После множества сложных манипуляций скользкий от смазки ящик, лишенный ручек, был наконец извлечен из ямы, занесен в дом и установлен в комнате на столе. Выглядел он на удивление хорошо. Железо было в отличном состоянии и после удаления смазки смотрелось как новое, по краям крышки был выбит причудливый орнамент, спереди висел замок, а по бокам виднелись замочные скважины, прикрытые крышками. Закрыт сундук был основательно.
– Ну, да! – ехидно заметила Ханя, которая при виде сундука сразу засомневалась в боеприпасах и опять превратилась в замерзшее дерево. – А где ключи?
– Ключи у того, кто прятал, – ответил Адам. – Придется открывать, разбивать жалко...
Сташек предложил привести милицейского слесаря. Ханя холодно, но вежливо, что далось ей с превеликим трудом, запротестовала. Мечо исчез в глубине дома и вернулся с громадной связкой разных ключей:
– Попробуем, – предложил он с энтузиазмом.
Ханя, хоть и очень этого хотела, душить своего сына не стала. Она покорилась давлению высших сил, которые открыли клад в ее доме в присутствии настоящего милиционера. Ей пришлось подавить вырывающийся протест и согласиться. Она мрачно наблюдала за попытками открыть сезам, всем сердцем желая неудачи.
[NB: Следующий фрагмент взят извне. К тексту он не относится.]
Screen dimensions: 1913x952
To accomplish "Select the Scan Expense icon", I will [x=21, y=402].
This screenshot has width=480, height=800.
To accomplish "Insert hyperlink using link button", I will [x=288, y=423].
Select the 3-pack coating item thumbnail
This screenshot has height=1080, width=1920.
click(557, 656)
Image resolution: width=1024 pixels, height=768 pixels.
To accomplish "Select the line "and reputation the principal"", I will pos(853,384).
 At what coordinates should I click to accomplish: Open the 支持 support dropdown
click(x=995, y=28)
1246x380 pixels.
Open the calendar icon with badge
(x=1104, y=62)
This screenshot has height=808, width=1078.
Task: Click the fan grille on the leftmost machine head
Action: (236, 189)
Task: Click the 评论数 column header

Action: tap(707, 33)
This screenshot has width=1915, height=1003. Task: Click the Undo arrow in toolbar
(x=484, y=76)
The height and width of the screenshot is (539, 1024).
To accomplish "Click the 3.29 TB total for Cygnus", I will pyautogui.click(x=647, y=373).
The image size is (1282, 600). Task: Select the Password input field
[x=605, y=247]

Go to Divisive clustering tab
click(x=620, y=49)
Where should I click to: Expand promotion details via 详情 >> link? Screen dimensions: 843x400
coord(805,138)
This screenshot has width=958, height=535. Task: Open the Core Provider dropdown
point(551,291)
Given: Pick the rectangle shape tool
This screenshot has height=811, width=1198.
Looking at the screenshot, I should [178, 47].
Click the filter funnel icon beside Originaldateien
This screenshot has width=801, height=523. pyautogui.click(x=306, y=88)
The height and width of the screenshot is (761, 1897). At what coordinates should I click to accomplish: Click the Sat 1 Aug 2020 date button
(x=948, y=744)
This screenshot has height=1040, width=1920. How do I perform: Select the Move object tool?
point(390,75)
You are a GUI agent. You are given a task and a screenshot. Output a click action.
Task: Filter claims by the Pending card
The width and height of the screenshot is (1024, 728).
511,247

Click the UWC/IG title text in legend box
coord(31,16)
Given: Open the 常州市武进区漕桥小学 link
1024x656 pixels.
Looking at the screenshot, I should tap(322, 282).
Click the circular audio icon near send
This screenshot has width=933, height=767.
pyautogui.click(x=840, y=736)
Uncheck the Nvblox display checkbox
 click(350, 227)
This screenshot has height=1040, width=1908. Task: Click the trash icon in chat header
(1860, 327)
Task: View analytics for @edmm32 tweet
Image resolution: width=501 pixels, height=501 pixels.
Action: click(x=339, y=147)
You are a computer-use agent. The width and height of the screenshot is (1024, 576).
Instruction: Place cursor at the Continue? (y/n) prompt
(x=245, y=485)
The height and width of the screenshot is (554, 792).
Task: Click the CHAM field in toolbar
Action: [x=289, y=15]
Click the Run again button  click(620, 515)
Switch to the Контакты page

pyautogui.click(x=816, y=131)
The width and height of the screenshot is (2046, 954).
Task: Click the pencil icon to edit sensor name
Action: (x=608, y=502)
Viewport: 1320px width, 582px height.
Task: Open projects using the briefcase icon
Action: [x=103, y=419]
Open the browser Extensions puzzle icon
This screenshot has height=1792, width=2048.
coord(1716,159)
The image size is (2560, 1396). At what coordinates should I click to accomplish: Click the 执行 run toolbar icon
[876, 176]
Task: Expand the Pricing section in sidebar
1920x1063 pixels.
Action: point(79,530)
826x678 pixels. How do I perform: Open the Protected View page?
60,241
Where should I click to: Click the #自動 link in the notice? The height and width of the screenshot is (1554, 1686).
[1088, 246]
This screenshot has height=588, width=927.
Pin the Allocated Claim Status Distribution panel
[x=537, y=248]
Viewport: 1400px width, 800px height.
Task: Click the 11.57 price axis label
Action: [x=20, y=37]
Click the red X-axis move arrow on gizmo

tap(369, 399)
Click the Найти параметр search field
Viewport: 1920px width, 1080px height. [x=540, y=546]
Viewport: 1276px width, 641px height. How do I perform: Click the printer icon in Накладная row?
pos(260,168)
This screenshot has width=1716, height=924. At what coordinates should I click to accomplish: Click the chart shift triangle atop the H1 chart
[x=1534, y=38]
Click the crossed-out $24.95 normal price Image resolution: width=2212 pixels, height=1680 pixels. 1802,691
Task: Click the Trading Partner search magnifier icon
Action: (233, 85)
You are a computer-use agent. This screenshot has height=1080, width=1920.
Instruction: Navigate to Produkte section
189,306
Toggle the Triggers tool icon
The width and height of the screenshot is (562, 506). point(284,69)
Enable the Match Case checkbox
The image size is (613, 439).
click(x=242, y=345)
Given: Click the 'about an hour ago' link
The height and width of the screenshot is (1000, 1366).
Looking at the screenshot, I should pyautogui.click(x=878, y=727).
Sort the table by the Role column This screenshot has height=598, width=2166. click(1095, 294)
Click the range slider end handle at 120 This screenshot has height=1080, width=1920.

Печь центрального отопления была забыта. Мечо понатаскал отовсюду кучу разных железок, его двенадцатилетняя сестра Магда вместо матери готовила ужин на кухне, Адам и Сташек сопели над замками, а Ханя парила над ними, как гриф над свежим трупом, ни на минуту не отрывая от сундука взгляда.
Поздним вечером усилия завершились успехом. Висячий замок сняли, один из врезных открыли, другой сломали. Дьявольски раздраженная Ханя медленно и с искренним нежеланием подняла тяжелую железную крышку.
Разочарование было настолько большим, что чуть не материализовалось. Из-под крышки ничего не заблестело, не засветилось, не засияло, не брякнуло прекрасным золотым звоном. Содержимое сундука составляли исключительно бумаги, толстые, сложенные вчетверо и скрученные в трубку, перевязанные шнурочками и опечатанные, старые и новые, некоторые совсем пожелтевшие. И больше ничего, одни бумаги!
– Ээээээ... – сказал Мечо тоном, который говорил за себя сам.
Ханя размягчилась до такой степени, что чуть не упала. Она заглянула на дно, под бумаги, удостоверилась, что там ничего нет, и на мгновение неподвижно застыла, опершись руками о стол.